Determine all real numbers such that $(x^2-3x)^2=4-3(3x-x^2)$

3. Problem fixed.

4. Originally Posted by I-Think
Determine all real numbers such that $(x^2-3x)^2=4-3(3x-x^2)$

let $u = 3x-x^2$

$u^2 = 4 - 3u$

$u^2 + 3u - 4 = 0$

$(u + 4)(u - 1) = 0$

first solution ...

$u = -4$

$3x - x^2 = -4$

$0 = x^2 - 3x - 4$

$0 = (x - 4)(x + 1)$

$x = 4$ , $x = -1$

second solution ...

$u = 1$

$3x - x^2 = 1$

$0 = x^2 - 3x + 1$

$x = \frac{3 \pm \sqrt{5}}{2}$

5. Hello, I-Think!

That substitution is clever, but it can be solved head-on . . .

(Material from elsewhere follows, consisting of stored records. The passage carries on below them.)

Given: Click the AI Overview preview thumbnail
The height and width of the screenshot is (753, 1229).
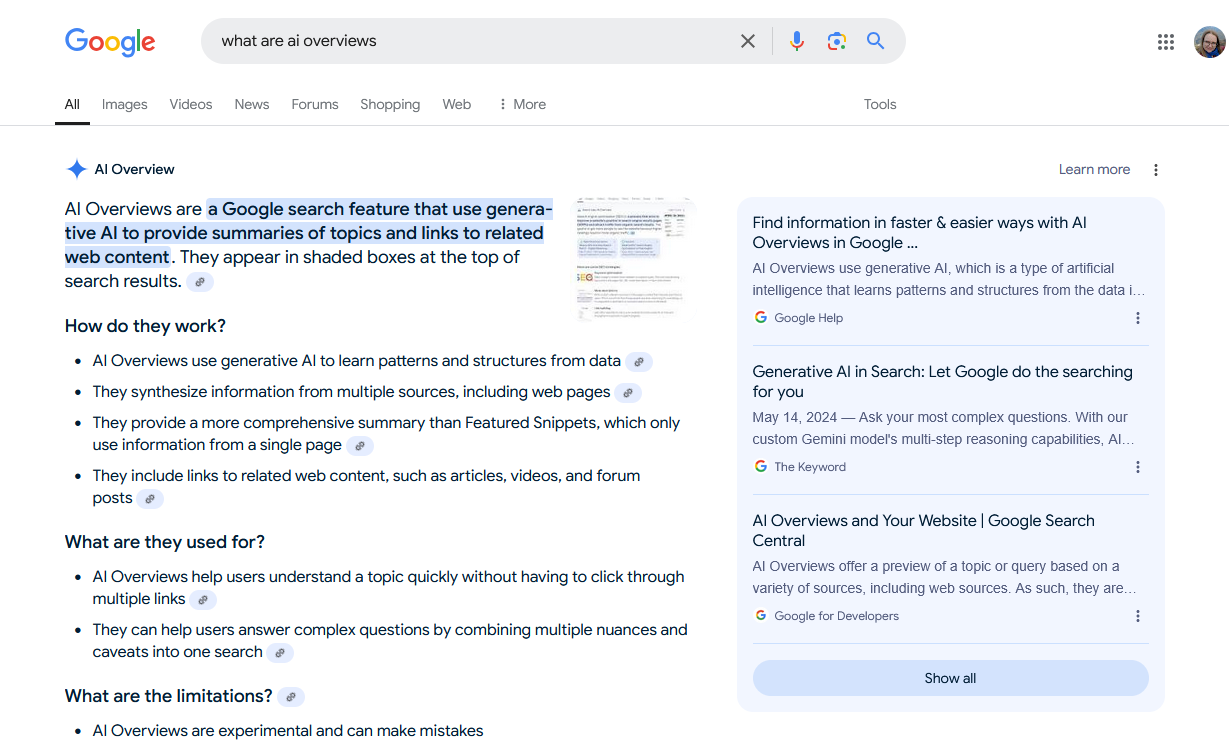Looking at the screenshot, I should pyautogui.click(x=633, y=258).
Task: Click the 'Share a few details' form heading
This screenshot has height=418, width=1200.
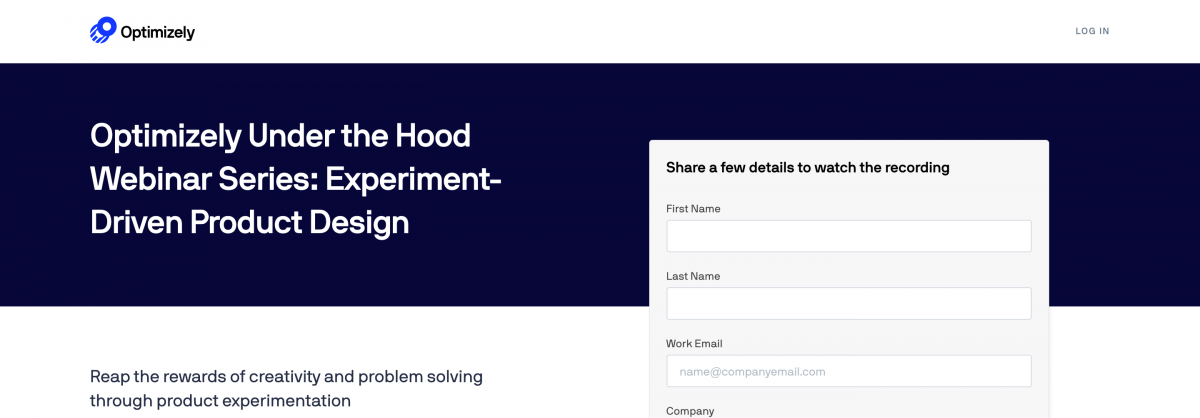Action: [808, 167]
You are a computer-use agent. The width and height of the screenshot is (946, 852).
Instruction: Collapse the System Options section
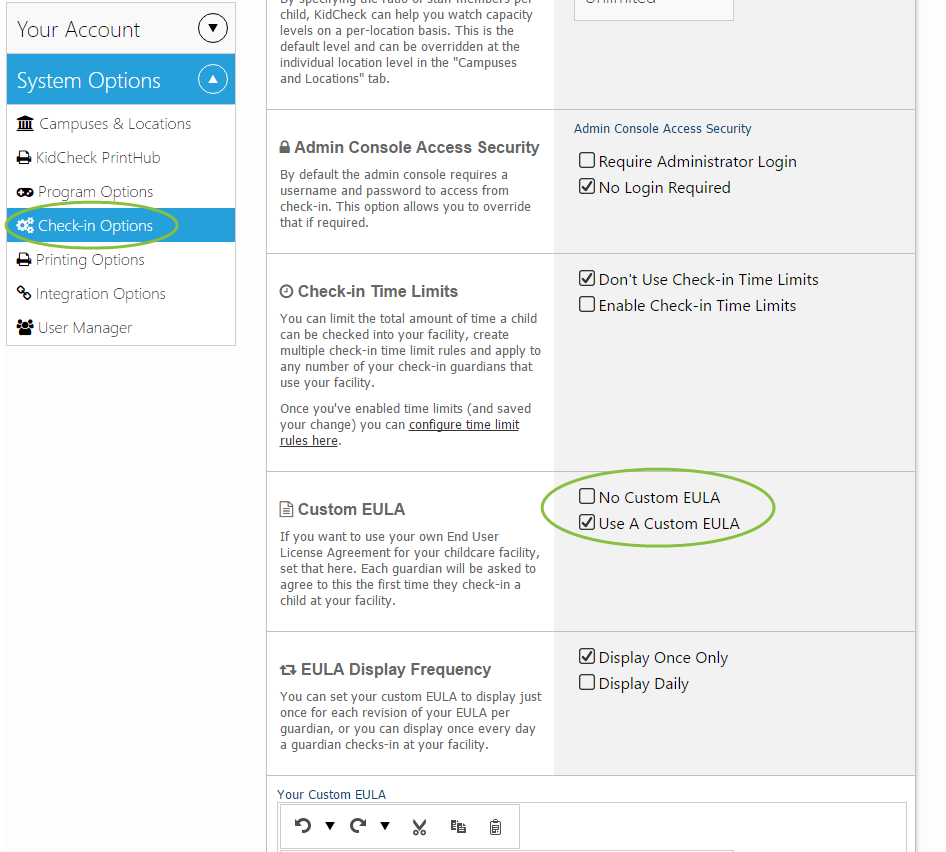(211, 79)
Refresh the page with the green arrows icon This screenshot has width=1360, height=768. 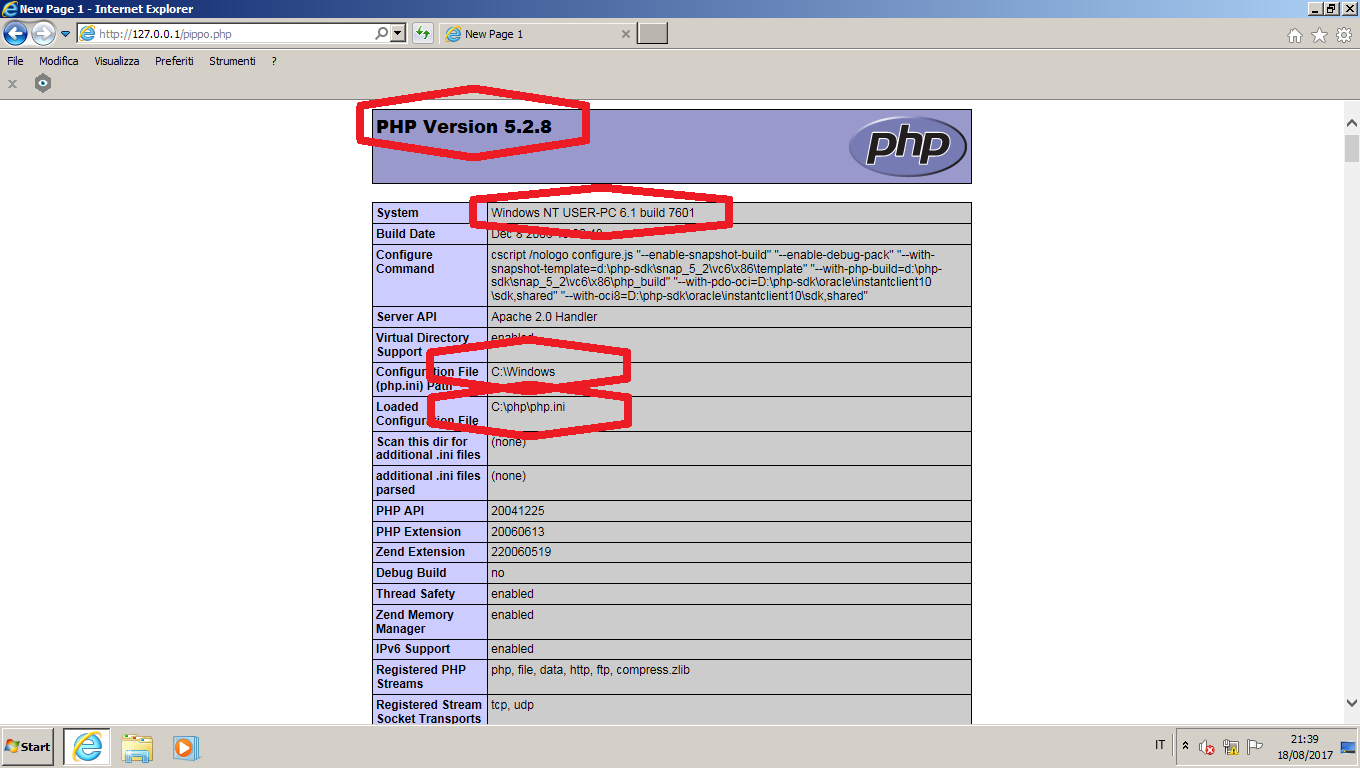pos(423,34)
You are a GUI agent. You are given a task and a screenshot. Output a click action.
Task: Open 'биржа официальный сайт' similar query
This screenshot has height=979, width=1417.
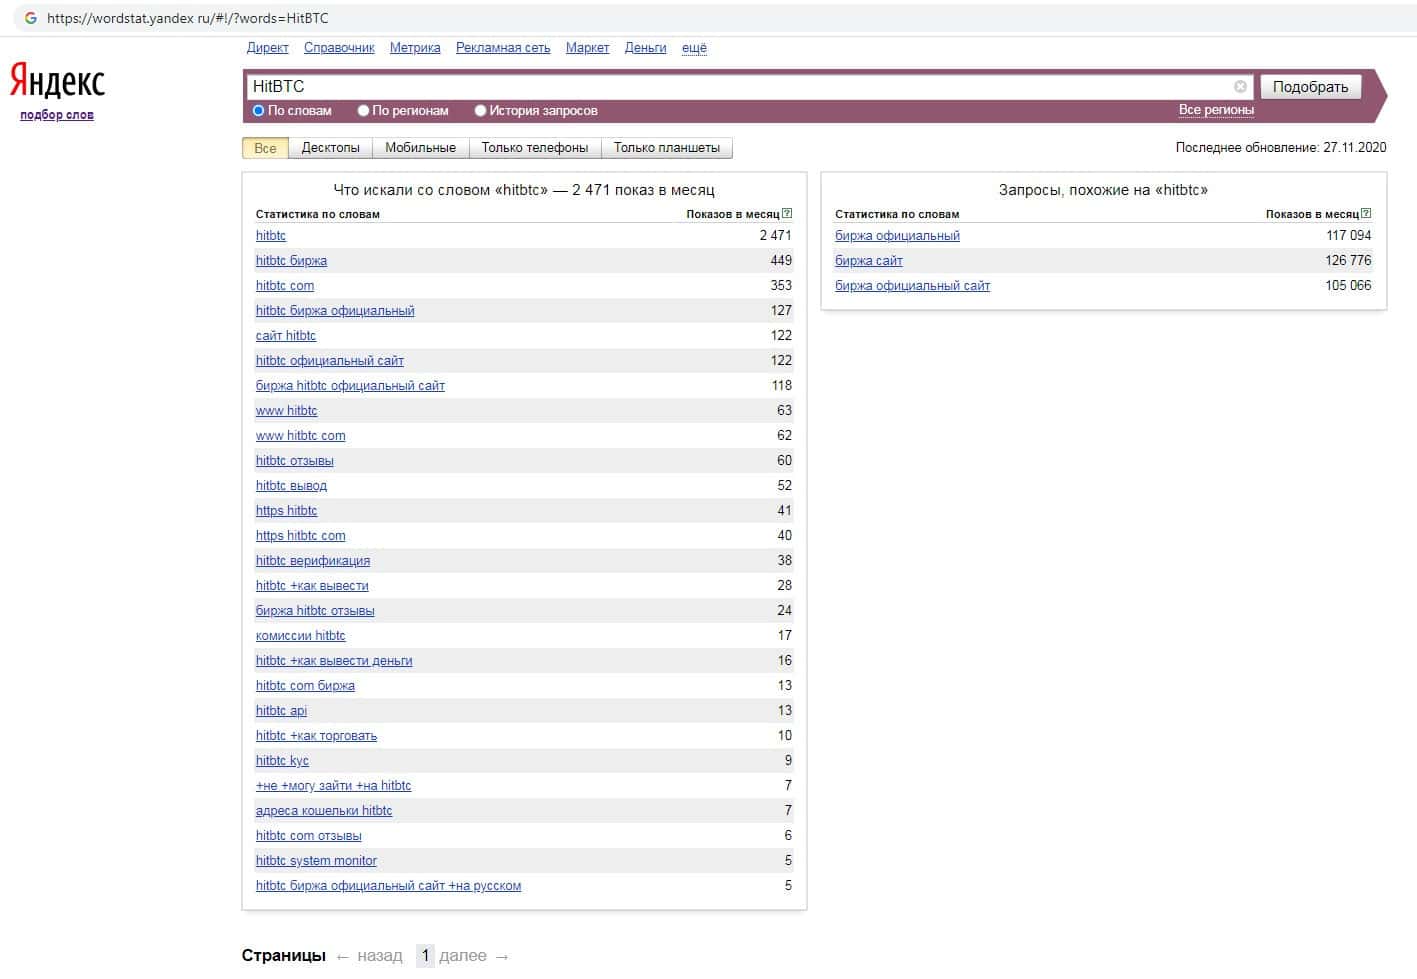click(912, 286)
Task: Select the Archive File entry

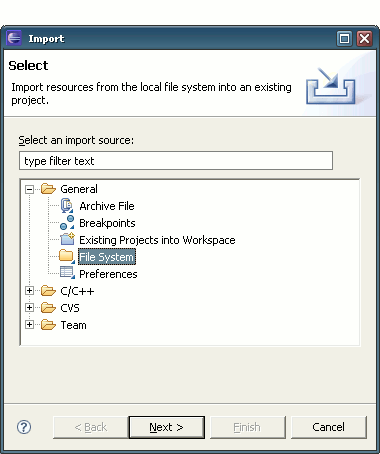Action: (x=107, y=206)
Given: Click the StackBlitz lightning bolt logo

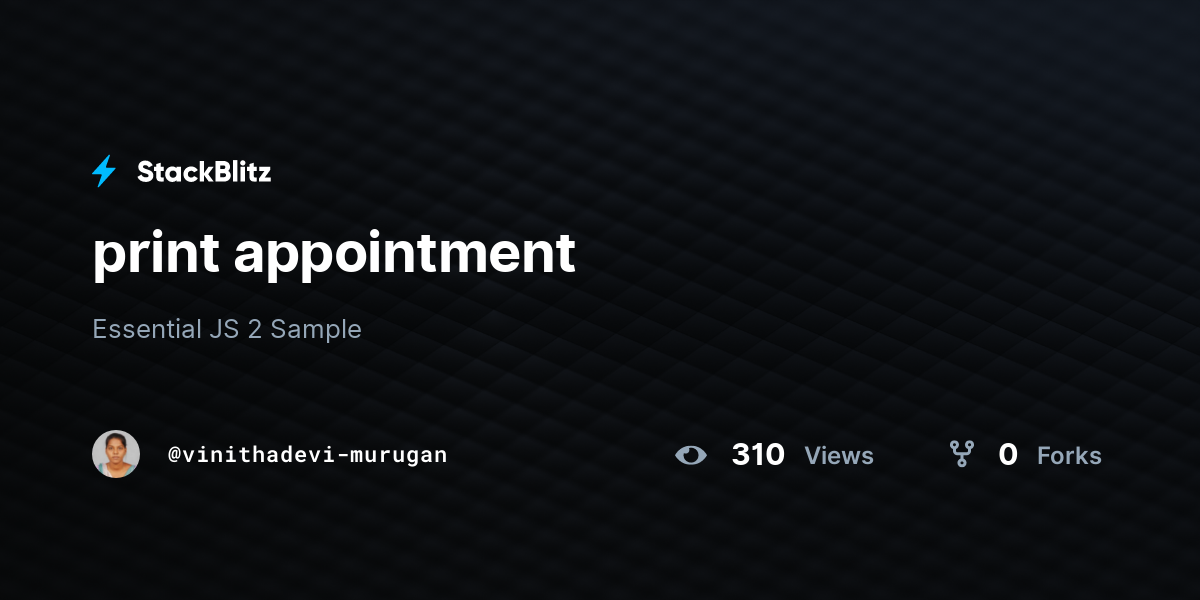Looking at the screenshot, I should click(104, 172).
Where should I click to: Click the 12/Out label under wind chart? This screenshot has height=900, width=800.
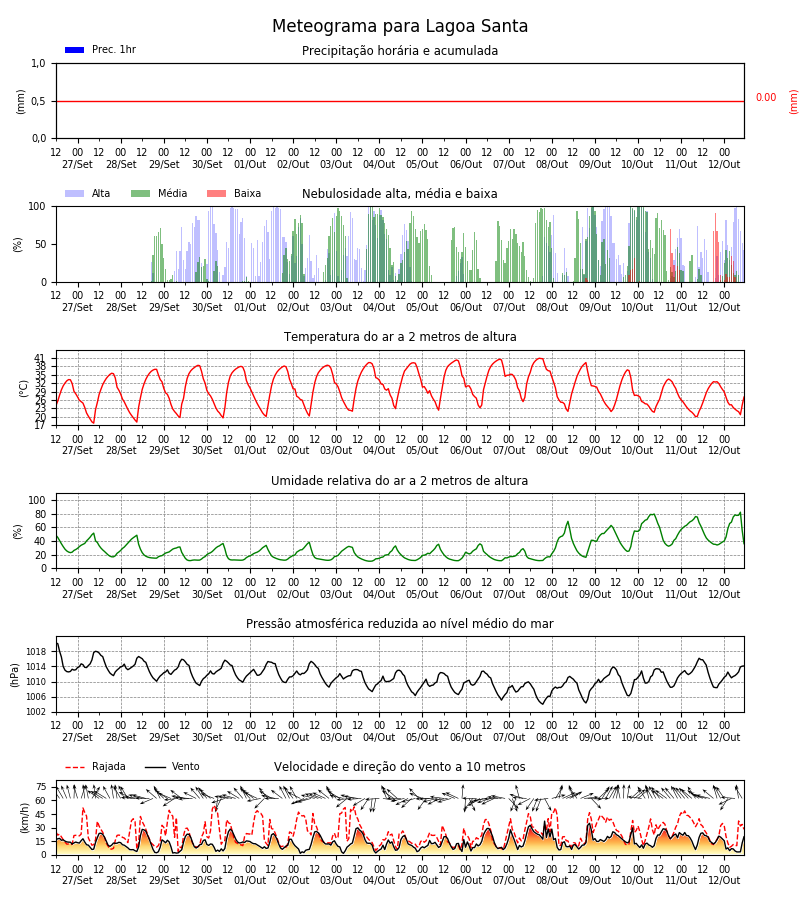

Solve for $x\!:\;\; (x^2 -3x)^2 \:=\:-3(3x-x^2)$
The simplified equation is: . $x^4 - 6x^3 + 6x^2 + 9x - 4 \;=\;0$

Factor: . $(x+1)(x-4)(x^2-3x+1) \;=\;0$

Therefore: . $x \;=\;-1,\:4,\:\tfrac{3\pm\sqrt{5}}{2}$

Here's the problem I'm having with the question.

My solution:
$(x^2-3x)^2=4-3(3x-x^2)$
$(x^2-3x)^2-4=-3(3x-x^2)$
$(x^2-3x+2)(x^2-3x-2)=-3(3x-x^2)$

Case 1: $x^2-3x+2=-3, x^2-3x-2=(3x-x^2)
$

$x^2-3x+2=-3\rightarrow{x^2-3x+5=0}$
$x=$ a complex number
$x^2-3x-2=3x-x^2$
$x^2-3x-1=0$
$x=\frac{3\pm{\sqrt{13}}}{2}$

Case 2: $x^2-3x+2=3x-x^2, x^2-3x-2=-3$
$x^2-3x+2=3x-x^2$
$x^2-3x+1=0$
$x=\frac{3\pm{\sqrt{5}}}{2}$

$x^2-3x-2=-3$
$x^2-3x+1=0$
Same as above

Solution Set: $x=\frac{3\pm{\sqrt{13}}}{2}$, $\frac{3\pm{\sqrt{5}}}{2}
$

Now my problem is, the official solution to this question gives the same answer as skeeter and soroban, but my method gives two different answers.
But the thing is, they seem to be equally valid, I verified it with a calculator, and I'm wondering if this is possible.
Can a quartic curve intersect with a quadratic curve 6 times?
This is the question I would like answered.

Thanks

7. the two solutions , $\frac{3 \pm \sqrt{13}}{2}$ , do not work in the original equation ...

what's that tell you?

8. My calculator has betrayed me...
My apologies for wasting the forum's time due to a calculator error.